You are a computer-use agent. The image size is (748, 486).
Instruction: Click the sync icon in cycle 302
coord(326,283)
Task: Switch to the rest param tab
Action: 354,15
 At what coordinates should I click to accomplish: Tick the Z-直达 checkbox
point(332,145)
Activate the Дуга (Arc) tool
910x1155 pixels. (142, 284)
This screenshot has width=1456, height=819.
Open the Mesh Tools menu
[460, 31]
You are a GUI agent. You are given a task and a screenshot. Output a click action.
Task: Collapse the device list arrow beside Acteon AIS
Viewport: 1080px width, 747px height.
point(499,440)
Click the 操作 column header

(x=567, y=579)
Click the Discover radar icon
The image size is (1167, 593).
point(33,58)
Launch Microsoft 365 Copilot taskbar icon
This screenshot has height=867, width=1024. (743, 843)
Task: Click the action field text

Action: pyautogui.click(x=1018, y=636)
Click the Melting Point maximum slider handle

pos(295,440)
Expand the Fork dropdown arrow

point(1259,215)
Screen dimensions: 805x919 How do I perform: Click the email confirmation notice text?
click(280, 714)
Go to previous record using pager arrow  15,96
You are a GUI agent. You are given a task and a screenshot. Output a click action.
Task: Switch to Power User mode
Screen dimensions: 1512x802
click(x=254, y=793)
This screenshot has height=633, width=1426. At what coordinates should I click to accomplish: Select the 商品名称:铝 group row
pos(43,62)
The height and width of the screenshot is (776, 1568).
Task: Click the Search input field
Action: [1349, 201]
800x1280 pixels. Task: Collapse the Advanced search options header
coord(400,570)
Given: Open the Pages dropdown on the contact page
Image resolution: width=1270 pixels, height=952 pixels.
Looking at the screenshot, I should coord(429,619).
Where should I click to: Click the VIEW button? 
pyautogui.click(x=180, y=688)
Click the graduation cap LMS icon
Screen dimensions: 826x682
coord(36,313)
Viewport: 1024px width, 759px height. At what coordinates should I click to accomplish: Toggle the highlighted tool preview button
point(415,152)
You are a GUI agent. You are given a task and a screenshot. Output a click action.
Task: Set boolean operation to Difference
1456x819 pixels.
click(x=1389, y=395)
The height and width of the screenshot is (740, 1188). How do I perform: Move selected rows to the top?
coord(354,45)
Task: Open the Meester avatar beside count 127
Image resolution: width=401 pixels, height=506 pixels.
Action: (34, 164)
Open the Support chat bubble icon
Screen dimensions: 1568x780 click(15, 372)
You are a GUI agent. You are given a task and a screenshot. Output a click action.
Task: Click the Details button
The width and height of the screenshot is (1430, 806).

----------

**Instruction:** Repeat, word for word, the records starting with the line that contains "This screenshot has width=1456, height=819." and going on through the line that contains "click(x=1389, y=395)".

**Solved problem:**
This screenshot has width=1456, height=819.
Open the Mesh Tools menu
[460, 31]
You are a GUI agent. You are given a task and a screenshot. Output a click action.
Task: Collapse the device list arrow beside Acteon AIS
Viewport: 1080px width, 747px height.
point(499,440)
Click the 操作 column header

(x=567, y=579)
Click the Discover radar icon
The image size is (1167, 593).
point(33,58)
Launch Microsoft 365 Copilot taskbar icon
This screenshot has height=867, width=1024. (743, 843)
Task: Click the action field text

Action: pyautogui.click(x=1018, y=636)
Click the Melting Point maximum slider handle

pos(295,440)
Expand the Fork dropdown arrow

point(1259,215)
Screen dimensions: 805x919 How do I perform: Click the email confirmation notice text?
click(280, 714)
Go to previous record using pager arrow  15,96
You are a GUI agent. You are given a task and a screenshot. Output a click action.
Task: Switch to Power User mode
Screen dimensions: 1512x802
click(x=254, y=793)
This screenshot has height=633, width=1426. At what coordinates should I click to accomplish: Select the 商品名称:铝 group row
pos(43,62)
The height and width of the screenshot is (776, 1568).
Task: Click the Search input field
Action: [1349, 201]
800x1280 pixels. Task: Collapse the Advanced search options header
coord(400,570)
Given: Open the Pages dropdown on the contact page
Image resolution: width=1270 pixels, height=952 pixels.
Looking at the screenshot, I should coord(429,619).
Where should I click to: Click the VIEW button? 
pyautogui.click(x=180, y=688)
Click the graduation cap LMS icon
Screen dimensions: 826x682
coord(36,313)
Viewport: 1024px width, 759px height. At what coordinates should I click to accomplish: Toggle the highlighted tool preview button
point(415,152)
You are a GUI agent. You are given a task and a screenshot. Output a click action.
Task: Set boolean operation to Difference
1456x819 pixels.
click(x=1389, y=395)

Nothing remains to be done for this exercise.